Gathering these details helps vendors ensure that new suppliers can pay on time and in accordance with contract terms.

Nipping Fraud in the Bud

This is especially important at a time when payments fraud is coming in many forms and from many different places.

See more: Protecting Corporate Payments Requires Collaboration on Multiple Fronts

Fighting fraud is a big-picture process that tends to be more complex and labor-intensive in the B2B ecosystem than in the business-to-consumer (B2C) ecosystem.

In the B2B market, where payments are larger and where there is no single point of sale (POS), the fight against fraud looks far different. Larger payments come with higher stakes, which puts pressure on businesses to nip fraud in the bud before they begin the long, drawn-out internal review processes necessary to approve most businesses’ invoices.

Digital onboarding tools also help businesses assess new partners’ creditworthiness and determine the appropriate credit limits to offer, providing a digital fingerprint from which data is collected.

Many merchants’ onboarding processes also require screening new partners to determine their legal statuses. This often includes ensuring that they’re certified or licensed — or checking to see if they are on international sanctions lists. It is highly likely that business customers will want to screen new suppliers, meaning the latter will have to comply with the former’s unique supplier authentication processes.

Assessing Businesses Quickly and Easily

Many businesses still rely on manual onboarding processes, too, and passing physical documents between different stakeholders within an organization is more difficult and labor-intensive than sending and receiving them via email or a web portal. This can cause significant strains on B2B businesses as they collect and submit documentation to comply with new business partners’ authentication protocols.

Firms can use accounts receivable (AR) innovations to quickly and easily assess whether the businesses they onboard are trustworthy. Artificial intelligence (AI) and machine learning (ML) technologies can automate the authentication process, decreasing the need for manual review and verifying new vendors with greater accuracy.

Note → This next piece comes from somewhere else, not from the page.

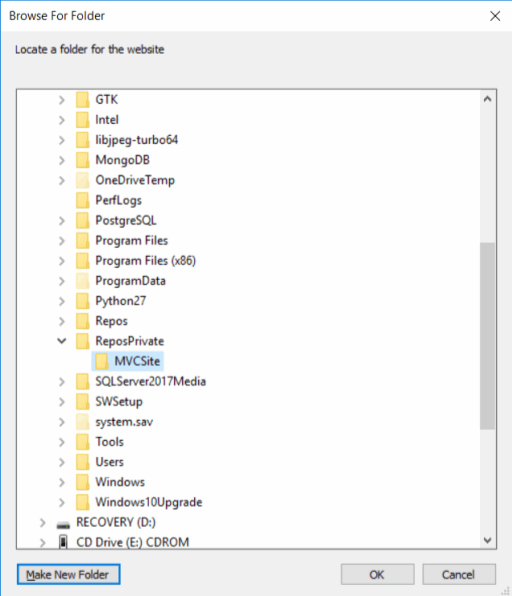
Task: Select the Windows10Upgrade folder icon
Action: [x=82, y=502]
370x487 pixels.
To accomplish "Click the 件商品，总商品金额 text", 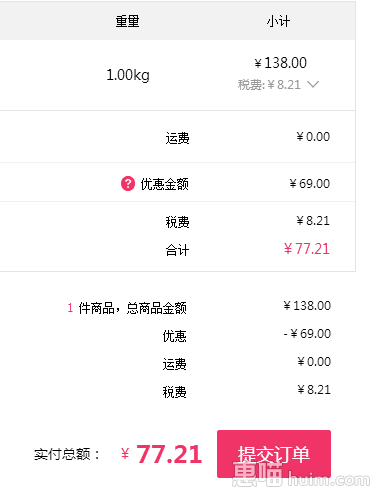I will pos(132,308).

Beyond the onboarding process, digital anti-fraud innovations — particularly those that leverage AI- and ML-based behavioral monitoring and analytics to automate the AR process — can go a long way toward speeding and streamlining the fraud screening portion of B2B transactions. These and similar technologies can detect potential fraud in real time and use automation to make know your customer (KYC) and anti-money laundering (AML) compliance faster and easier for both parties.